I downloaded the model from the STMicroelectronics website.
I created the symbol and always do a basic test to ensure it "works".
However, I'm not responsible for how well the model is designed, that's up to the author(s).

Glad it work for you...

Teaching a man to fish, is good ....I'm slightly embarrassed as I scoured that STMicro url looking for the Mosfet Spice model, but I failed to look carefully in the Ecad folder. I thank you again for testing the code and supplying the test code that helped me. Question for you: ON LTSpice I can control-click and get a power trace sometimes ... or type in an expression of current In * voltage and get a power trace. Do you know if there is any way to get the average power over the scope window time frame? I thought it was the control key or Alt key option .... but I'm using a Macbook and that doesn't seem to work. Can you demystify what needs to be done?.. Thanks in advance.. MrPixel

 

Teaching a man to fish, is good ....I'm slightly embarrassed as I scoured that STMicro url looking for the Mosfet Spice model, but I failed to look carefully in the Ecad folder. I thank you again for testing the code and supplying the test code that helped me. Question for you: ON LTSpice I can control-click and get a power trace sometimes ... or type in an expression of current In * voltage and get a power trace.

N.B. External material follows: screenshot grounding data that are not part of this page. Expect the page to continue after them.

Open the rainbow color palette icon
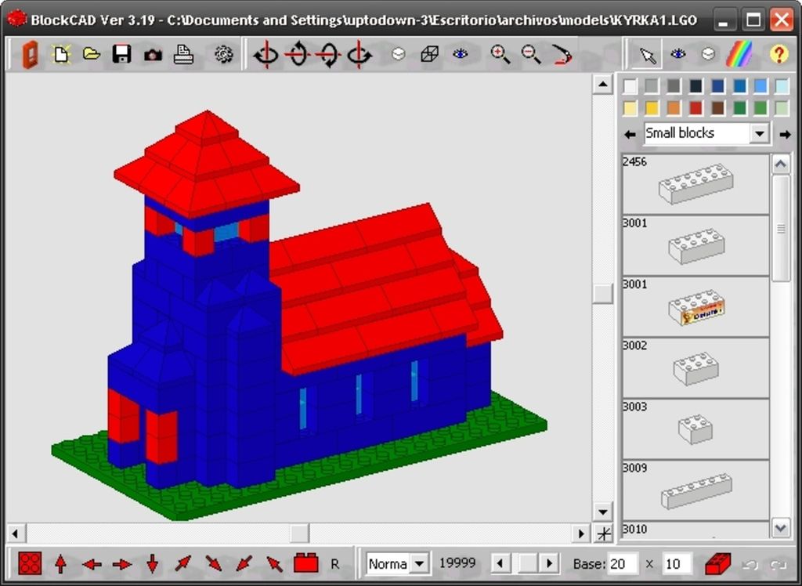The width and height of the screenshot is (802, 586). [739, 54]
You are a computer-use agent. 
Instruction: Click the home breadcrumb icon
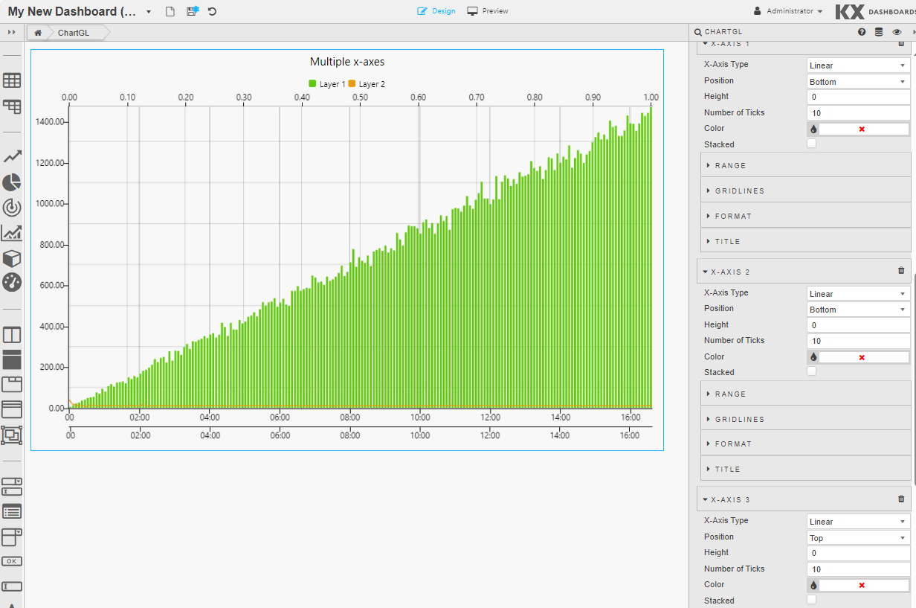[x=38, y=33]
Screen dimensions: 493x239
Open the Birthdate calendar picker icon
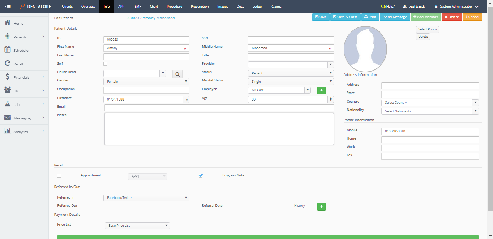pos(186,99)
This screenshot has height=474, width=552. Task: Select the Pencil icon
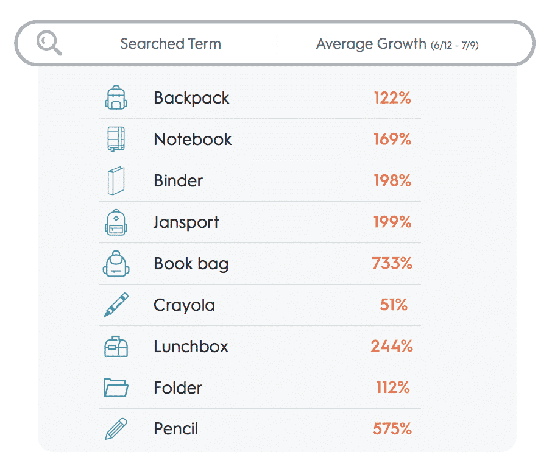point(116,429)
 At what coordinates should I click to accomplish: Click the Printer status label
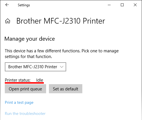point(18,80)
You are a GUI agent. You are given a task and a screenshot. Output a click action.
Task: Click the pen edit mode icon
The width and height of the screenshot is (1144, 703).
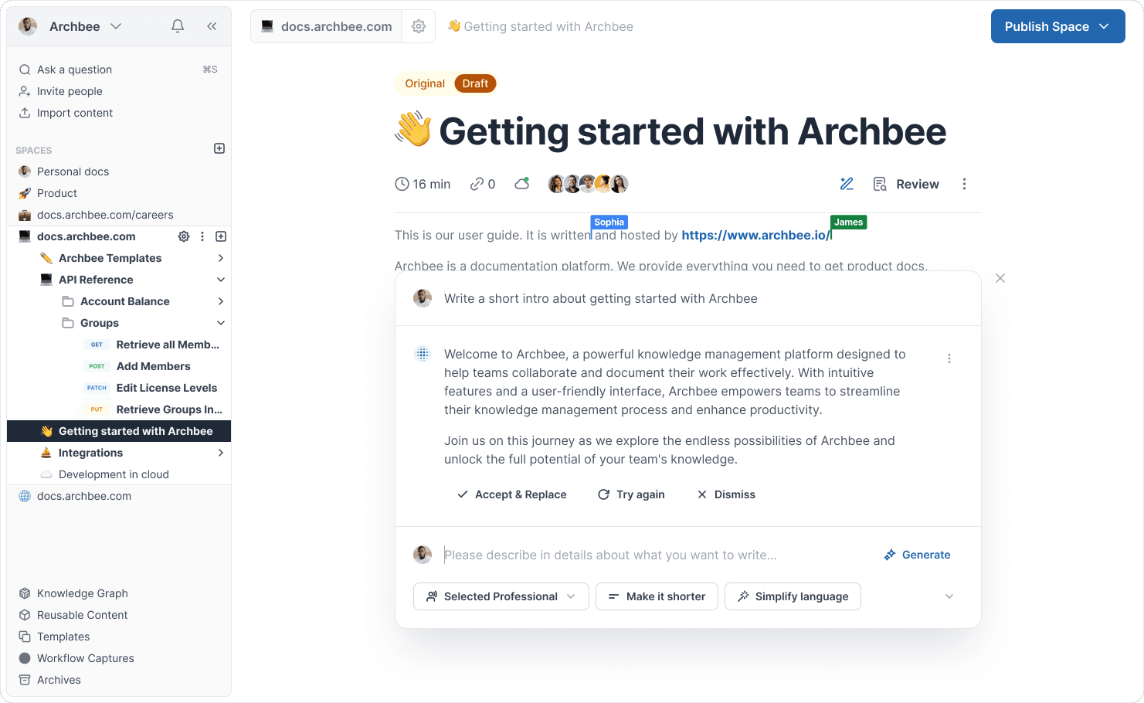[x=847, y=184]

Do you know if there is any way to get the average power over the scope window time frame? I thought it was the control key or Alt key option .... but I'm using a Macbook and that doesn't seem to work. Can you demystify what needs to be done?.. Thanks in advance.. MrPixel

Yes.
Hold down the the Alt key while clicking the item of interest on the schematic, so that its trace appears as "power" in the graph.
Then go to the new trace in the graph and control-click the trace. A pop-up window should appear showing the calculate avg.

 

Yes.
Hold down the the Alt key while clicking the item of interest on the schematic, so that its trace appears as "power" in the graph.
Then go to the new trace in the graph and control-click the trace. A pop-up window should appear showing the calculate avg.

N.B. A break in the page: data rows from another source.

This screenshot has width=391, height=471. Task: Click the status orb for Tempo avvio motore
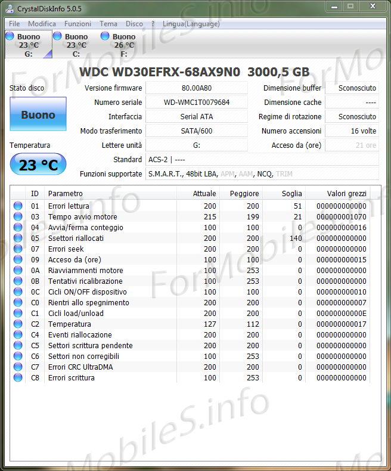point(18,217)
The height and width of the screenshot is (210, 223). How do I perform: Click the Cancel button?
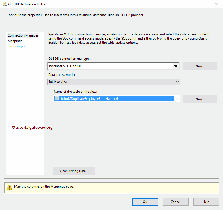tap(176, 202)
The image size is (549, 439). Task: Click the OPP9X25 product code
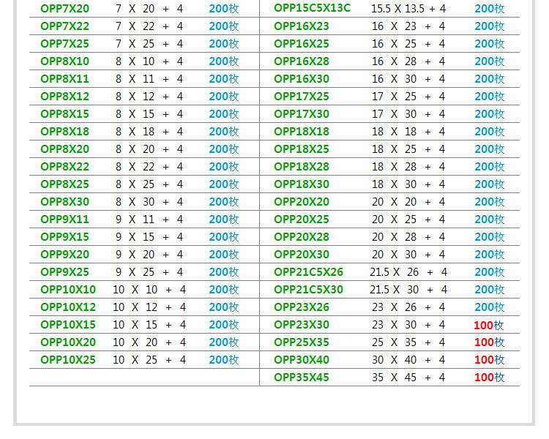point(64,272)
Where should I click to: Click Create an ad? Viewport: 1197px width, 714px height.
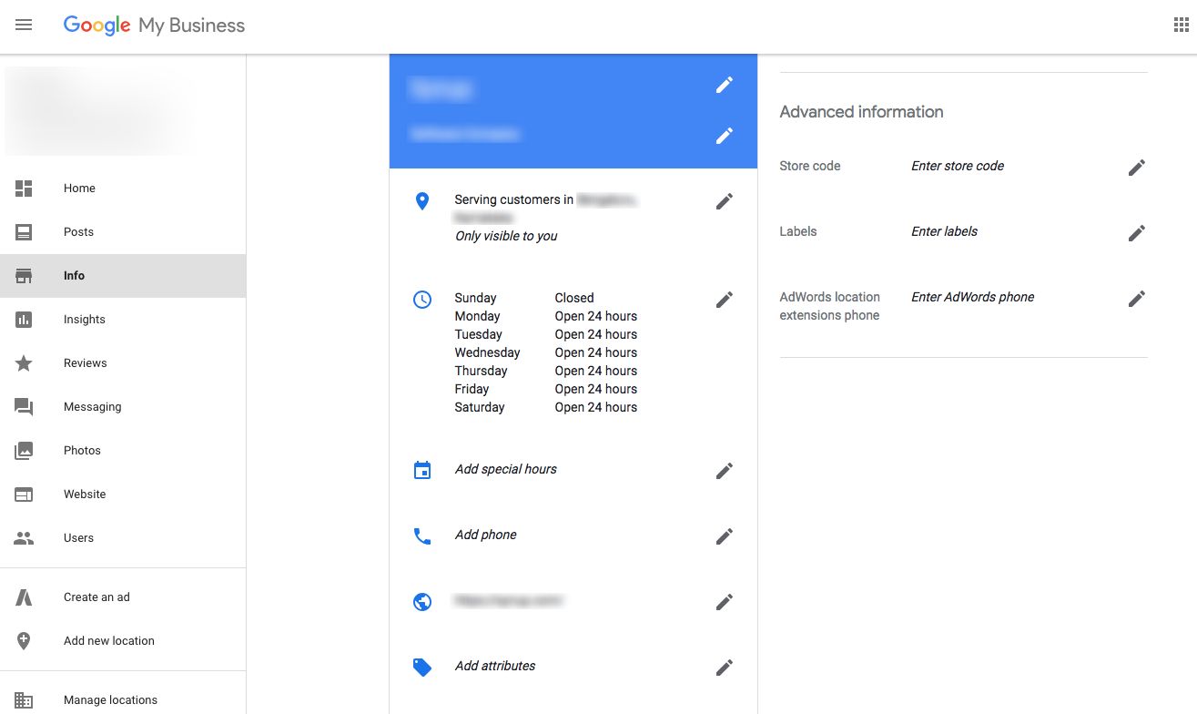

Unfortunately, it doesn’t seem to work on my MacBook .. The only menu I can get is this ... Maybe I should try this on a PC laptop ?

 

Unfortunately, it doesn’t seem to work on my MacBook .. The only menu I can get is this ... Maybe I should try this on a PC laptop ?
View attachment 306008

Sorry, I guess won't be much help with LTspice on MAC. I use windows. I'm not even sure the key combination even works on MAC.

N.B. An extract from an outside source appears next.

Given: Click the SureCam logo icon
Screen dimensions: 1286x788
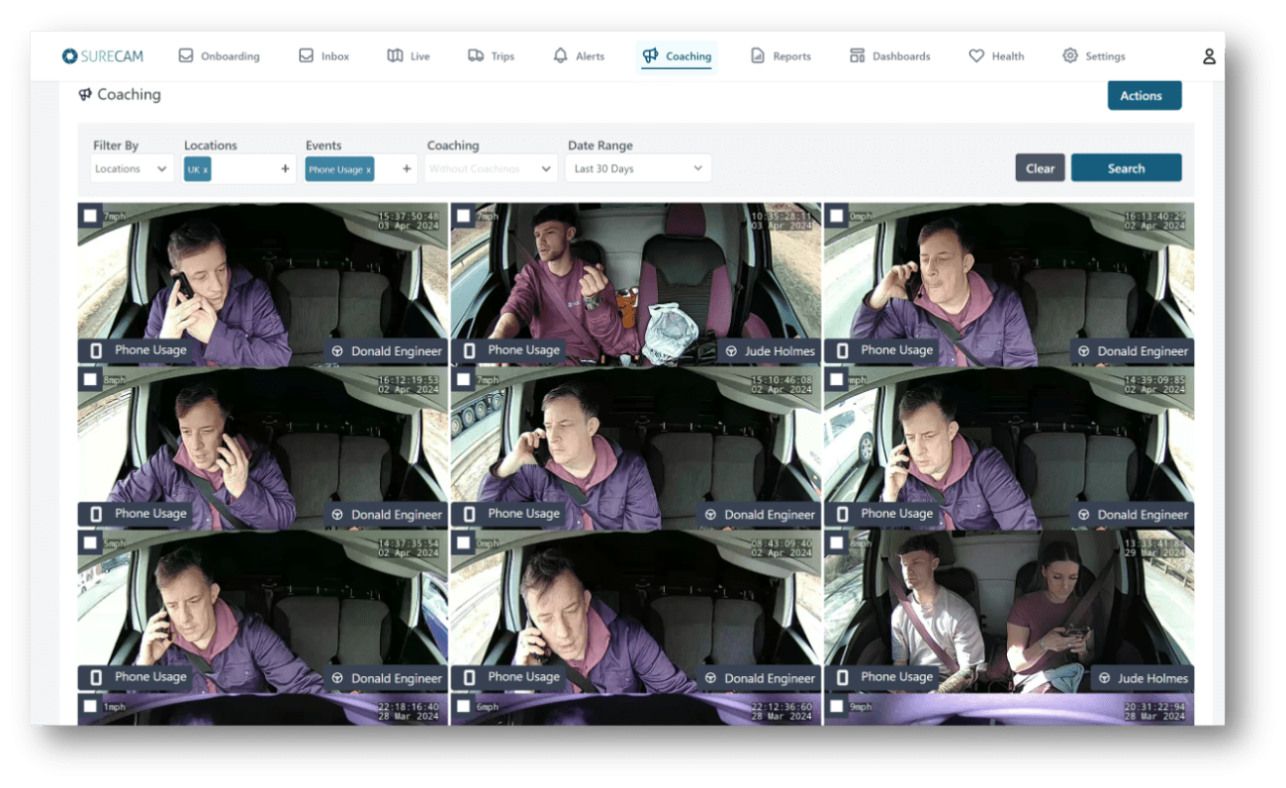Looking at the screenshot, I should (69, 56).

However, you can try using a ".meas" statement on the schematic. This doesn't require a graph trace.

Here is an example. I show CTL-Click and the use of a .meas statement.
The .meas statement to calculate the average value of the V(AC) signal is:

.meas AC_AVG AVG V(AC)

The output of the .meas statement is stored in the error log., so you have to view the error.log to view results.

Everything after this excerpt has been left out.